▸ Data in this exercise:
=======

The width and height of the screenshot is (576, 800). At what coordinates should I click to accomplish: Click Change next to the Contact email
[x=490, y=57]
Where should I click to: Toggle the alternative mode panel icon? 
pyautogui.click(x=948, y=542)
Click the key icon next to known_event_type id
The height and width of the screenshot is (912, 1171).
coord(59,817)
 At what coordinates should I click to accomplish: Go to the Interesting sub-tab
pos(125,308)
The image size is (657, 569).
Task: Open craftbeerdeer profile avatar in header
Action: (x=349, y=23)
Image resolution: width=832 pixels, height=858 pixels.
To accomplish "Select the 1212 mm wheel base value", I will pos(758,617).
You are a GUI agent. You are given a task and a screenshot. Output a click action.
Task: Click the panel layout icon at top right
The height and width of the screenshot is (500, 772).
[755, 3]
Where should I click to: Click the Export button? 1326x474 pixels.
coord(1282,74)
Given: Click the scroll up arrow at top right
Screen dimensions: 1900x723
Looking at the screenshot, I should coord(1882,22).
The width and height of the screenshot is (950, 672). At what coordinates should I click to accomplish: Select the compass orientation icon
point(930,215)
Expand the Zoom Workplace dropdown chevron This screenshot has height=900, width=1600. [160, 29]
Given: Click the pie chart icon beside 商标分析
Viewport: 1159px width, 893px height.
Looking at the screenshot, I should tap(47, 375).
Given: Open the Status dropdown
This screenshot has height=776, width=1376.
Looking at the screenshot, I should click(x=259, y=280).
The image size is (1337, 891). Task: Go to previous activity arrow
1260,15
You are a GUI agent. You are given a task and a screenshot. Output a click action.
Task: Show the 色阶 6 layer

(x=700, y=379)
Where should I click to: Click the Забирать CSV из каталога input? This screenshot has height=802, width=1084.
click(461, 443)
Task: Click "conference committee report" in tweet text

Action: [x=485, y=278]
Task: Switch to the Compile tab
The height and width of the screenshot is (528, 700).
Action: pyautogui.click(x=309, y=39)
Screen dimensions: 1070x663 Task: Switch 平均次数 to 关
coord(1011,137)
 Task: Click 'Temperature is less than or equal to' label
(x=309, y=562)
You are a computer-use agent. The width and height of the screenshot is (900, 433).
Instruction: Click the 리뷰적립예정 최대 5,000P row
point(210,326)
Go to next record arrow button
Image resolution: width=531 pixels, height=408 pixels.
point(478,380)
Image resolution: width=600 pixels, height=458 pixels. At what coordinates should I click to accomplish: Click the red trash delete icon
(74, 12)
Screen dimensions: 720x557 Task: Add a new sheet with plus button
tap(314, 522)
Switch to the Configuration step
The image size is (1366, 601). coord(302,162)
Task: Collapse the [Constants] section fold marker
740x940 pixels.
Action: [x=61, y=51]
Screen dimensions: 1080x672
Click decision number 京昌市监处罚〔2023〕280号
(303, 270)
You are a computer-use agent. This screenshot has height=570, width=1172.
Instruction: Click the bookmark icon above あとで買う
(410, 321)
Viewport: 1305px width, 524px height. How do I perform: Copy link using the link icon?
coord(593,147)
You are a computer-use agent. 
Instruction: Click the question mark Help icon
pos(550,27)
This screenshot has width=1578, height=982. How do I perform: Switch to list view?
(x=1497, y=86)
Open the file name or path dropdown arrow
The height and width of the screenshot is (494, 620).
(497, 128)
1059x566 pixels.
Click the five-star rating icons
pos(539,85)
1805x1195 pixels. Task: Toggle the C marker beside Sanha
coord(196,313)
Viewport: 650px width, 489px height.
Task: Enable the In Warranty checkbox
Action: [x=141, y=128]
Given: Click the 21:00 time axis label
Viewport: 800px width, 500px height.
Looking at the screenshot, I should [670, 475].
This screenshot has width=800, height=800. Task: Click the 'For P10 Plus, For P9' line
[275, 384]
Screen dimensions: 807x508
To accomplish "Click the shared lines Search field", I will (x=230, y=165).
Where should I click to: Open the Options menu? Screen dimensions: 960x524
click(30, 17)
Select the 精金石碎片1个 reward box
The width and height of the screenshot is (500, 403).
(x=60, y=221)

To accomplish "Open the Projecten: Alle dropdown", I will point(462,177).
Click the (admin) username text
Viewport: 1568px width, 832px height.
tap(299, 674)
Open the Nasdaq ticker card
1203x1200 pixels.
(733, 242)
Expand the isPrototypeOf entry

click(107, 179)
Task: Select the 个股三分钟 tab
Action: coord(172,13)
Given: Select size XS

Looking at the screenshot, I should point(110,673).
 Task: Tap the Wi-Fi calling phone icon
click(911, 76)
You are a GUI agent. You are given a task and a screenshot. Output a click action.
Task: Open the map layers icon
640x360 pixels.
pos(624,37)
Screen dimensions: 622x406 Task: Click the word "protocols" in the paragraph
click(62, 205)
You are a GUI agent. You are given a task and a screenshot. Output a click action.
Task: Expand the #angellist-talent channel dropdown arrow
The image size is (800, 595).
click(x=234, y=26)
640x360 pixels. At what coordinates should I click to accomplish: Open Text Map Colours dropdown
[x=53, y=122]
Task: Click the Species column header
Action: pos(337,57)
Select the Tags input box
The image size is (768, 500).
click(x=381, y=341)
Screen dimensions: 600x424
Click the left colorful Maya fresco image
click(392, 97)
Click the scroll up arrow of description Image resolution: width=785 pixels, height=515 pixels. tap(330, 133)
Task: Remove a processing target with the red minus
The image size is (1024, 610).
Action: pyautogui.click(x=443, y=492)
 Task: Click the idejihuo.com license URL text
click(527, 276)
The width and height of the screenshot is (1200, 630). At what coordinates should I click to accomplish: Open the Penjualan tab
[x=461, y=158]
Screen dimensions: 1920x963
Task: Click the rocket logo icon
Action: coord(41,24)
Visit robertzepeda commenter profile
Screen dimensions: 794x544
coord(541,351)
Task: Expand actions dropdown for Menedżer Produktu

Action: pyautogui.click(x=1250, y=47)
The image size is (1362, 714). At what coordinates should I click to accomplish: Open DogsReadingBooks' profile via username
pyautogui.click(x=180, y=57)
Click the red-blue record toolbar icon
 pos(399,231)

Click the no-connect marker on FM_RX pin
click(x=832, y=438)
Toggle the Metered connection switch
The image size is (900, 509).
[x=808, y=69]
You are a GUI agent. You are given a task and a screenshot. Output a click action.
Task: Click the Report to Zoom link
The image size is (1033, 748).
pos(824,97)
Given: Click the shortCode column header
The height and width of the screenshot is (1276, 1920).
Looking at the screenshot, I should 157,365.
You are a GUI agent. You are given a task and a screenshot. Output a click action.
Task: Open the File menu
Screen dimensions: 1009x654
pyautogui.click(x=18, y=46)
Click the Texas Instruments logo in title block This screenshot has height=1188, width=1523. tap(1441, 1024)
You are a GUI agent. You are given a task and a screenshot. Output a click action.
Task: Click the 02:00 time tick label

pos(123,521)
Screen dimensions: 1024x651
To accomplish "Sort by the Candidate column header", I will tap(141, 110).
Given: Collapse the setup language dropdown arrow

=======

▸ Work instruction:
Would you please write out all the entries exactly?

▸ Answer area:
The width and height of the screenshot is (576, 800). At what coordinates should I click to accomplish: Click Change next to the Contact email
[x=490, y=57]
Where should I click to: Toggle the alternative mode panel icon? 
pyautogui.click(x=948, y=542)
Click the key icon next to known_event_type id
The height and width of the screenshot is (912, 1171).
coord(59,817)
 At what coordinates should I click to accomplish: Go to the Interesting sub-tab
pos(125,308)
The image size is (657, 569).
Task: Open craftbeerdeer profile avatar in header
Action: (x=349, y=23)
Image resolution: width=832 pixels, height=858 pixels.
To accomplish "Select the 1212 mm wheel base value", I will pos(758,617).
You are a GUI agent. You are given a task and a screenshot. Output a click action.
Task: Click the panel layout icon at top right
The height and width of the screenshot is (500, 772).
[755, 3]
Where should I click to: Click the Export button? 1326x474 pixels.
coord(1282,74)
Given: Click the scroll up arrow at top right
Screen dimensions: 1900x723
Looking at the screenshot, I should coord(1882,22).
The width and height of the screenshot is (950, 672). At what coordinates should I click to accomplish: Select the compass orientation icon
point(930,215)
Expand the Zoom Workplace dropdown chevron This screenshot has height=900, width=1600. [160, 29]
Given: Click the pie chart icon beside 商标分析
Viewport: 1159px width, 893px height.
Looking at the screenshot, I should tap(47, 375).
Given: Open the Status dropdown
This screenshot has height=776, width=1376.
Looking at the screenshot, I should click(x=259, y=280).
The image size is (1337, 891). Task: Go to previous activity arrow
1260,15
You are a GUI agent. You are given a task and a screenshot. Output a click action.
Task: Show the 色阶 6 layer

(x=700, y=379)
Where should I click to: Click the Забирать CSV из каталога input? This screenshot has height=802, width=1084.
click(461, 443)
Task: Click "conference committee report" in tweet text

Action: [x=485, y=278]
Task: Switch to the Compile tab
The height and width of the screenshot is (528, 700).
Action: pyautogui.click(x=309, y=39)
Screen dimensions: 1070x663 Task: Switch 平均次数 to 关
coord(1011,137)
 Task: Click 'Temperature is less than or equal to' label
(x=309, y=562)
You are a computer-use agent. The width and height of the screenshot is (900, 433).
Instruction: Click the 리뷰적립예정 최대 5,000P row
point(210,326)
Go to next record arrow button
Image resolution: width=531 pixels, height=408 pixels.
point(478,380)
Image resolution: width=600 pixels, height=458 pixels. At what coordinates should I click to accomplish: Click the red trash delete icon
(74, 12)
Screen dimensions: 720x557 Task: Add a new sheet with plus button
tap(314, 522)
Switch to the Configuration step
The image size is (1366, 601). coord(302,162)
Task: Collapse the [Constants] section fold marker
740x940 pixels.
Action: [x=61, y=51]
Screen dimensions: 1080x672
Click decision number 京昌市监处罚〔2023〕280号
(303, 270)
You are a computer-use agent. This screenshot has height=570, width=1172.
Instruction: Click the bookmark icon above あとで買う
(410, 321)
Viewport: 1305px width, 524px height. How do I perform: Copy link using the link icon?
coord(593,147)
You are a computer-use agent. 
Instruction: Click the question mark Help icon
pos(550,27)
This screenshot has width=1578, height=982. How do I perform: Switch to list view?
(x=1497, y=86)
Open the file name or path dropdown arrow
The height and width of the screenshot is (494, 620).
(497, 128)
1059x566 pixels.
Click the five-star rating icons
pos(539,85)
1805x1195 pixels. Task: Toggle the C marker beside Sanha
coord(196,313)
Viewport: 650px width, 489px height.
Task: Enable the In Warranty checkbox
Action: [x=141, y=128]
Given: Click the 21:00 time axis label
Viewport: 800px width, 500px height.
Looking at the screenshot, I should [670, 475].
This screenshot has width=800, height=800. Task: Click the 'For P10 Plus, For P9' line
[275, 384]
Screen dimensions: 807x508
To accomplish "Click the shared lines Search field", I will (x=230, y=165).
Where should I click to: Open the Options menu? Screen dimensions: 960x524
click(30, 17)
Select the 精金石碎片1个 reward box
The width and height of the screenshot is (500, 403).
(x=60, y=221)

To accomplish "Open the Projecten: Alle dropdown", I will point(462,177).
Click the (admin) username text
Viewport: 1568px width, 832px height.
tap(299, 674)
Open the Nasdaq ticker card
1203x1200 pixels.
(733, 242)
Expand the isPrototypeOf entry

click(107, 179)
Task: Select the 个股三分钟 tab
Action: coord(172,13)
Given: Select size XS

Looking at the screenshot, I should point(110,673).
 Task: Tap the Wi-Fi calling phone icon
click(911, 76)
You are a GUI agent. You are given a task and a screenshot. Output a click action.
Task: Open the map layers icon
640x360 pixels.
pos(624,37)
Screen dimensions: 622x406 Task: Click the word "protocols" in the paragraph
click(62, 205)
You are a GUI agent. You are given a task and a screenshot. Output a click action.
Task: Expand the #angellist-talent channel dropdown arrow
The image size is (800, 595).
click(x=234, y=26)
640x360 pixels. At what coordinates should I click to accomplish: Open Text Map Colours dropdown
[x=53, y=122]
Task: Click the Species column header
Action: pos(337,57)
Select the Tags input box
The image size is (768, 500).
click(x=381, y=341)
Screen dimensions: 600x424
Click the left colorful Maya fresco image
click(392, 97)
Click the scroll up arrow of description Image resolution: width=785 pixels, height=515 pixels. tap(330, 133)
Task: Remove a processing target with the red minus
The image size is (1024, 610).
Action: pyautogui.click(x=443, y=492)
 Task: Click the idejihuo.com license URL text
click(527, 276)
The width and height of the screenshot is (1200, 630). At what coordinates should I click to accomplish: Open the Penjualan tab
[x=461, y=158]
Screen dimensions: 1920x963
Task: Click the rocket logo icon
Action: coord(41,24)
Visit robertzepeda commenter profile
Screen dimensions: 794x544
coord(541,351)
Task: Expand actions dropdown for Menedżer Produktu

Action: pyautogui.click(x=1250, y=47)
The image size is (1362, 714). At what coordinates should I click to accomplish: Open DogsReadingBooks' profile via username
pyautogui.click(x=180, y=57)
Click the red-blue record toolbar icon
 pos(399,231)

Click the no-connect marker on FM_RX pin
click(x=832, y=438)
Toggle the Metered connection switch
The image size is (900, 509).
[x=808, y=69]
You are a GUI agent. You are given a task and a screenshot. Output a click action.
Task: Click the Report to Zoom link
The image size is (1033, 748).
pos(824,97)
Given: Click the shortCode column header
The height and width of the screenshot is (1276, 1920).
Looking at the screenshot, I should 157,365.
You are a GUI agent. You are given a task and a screenshot. Output a click action.
Task: Open the File menu
Screen dimensions: 1009x654
pyautogui.click(x=18, y=46)
Click the Texas Instruments logo in title block This screenshot has height=1188, width=1523. tap(1441, 1024)
You are a GUI agent. You are given a task and a screenshot. Output a click action.
Task: Click the 02:00 time tick label

pos(123,521)
Screen dimensions: 1024x651
To accomplish "Sort by the Candidate column header", I will tap(141, 110).
Given: Collapse the setup language dropdown arrow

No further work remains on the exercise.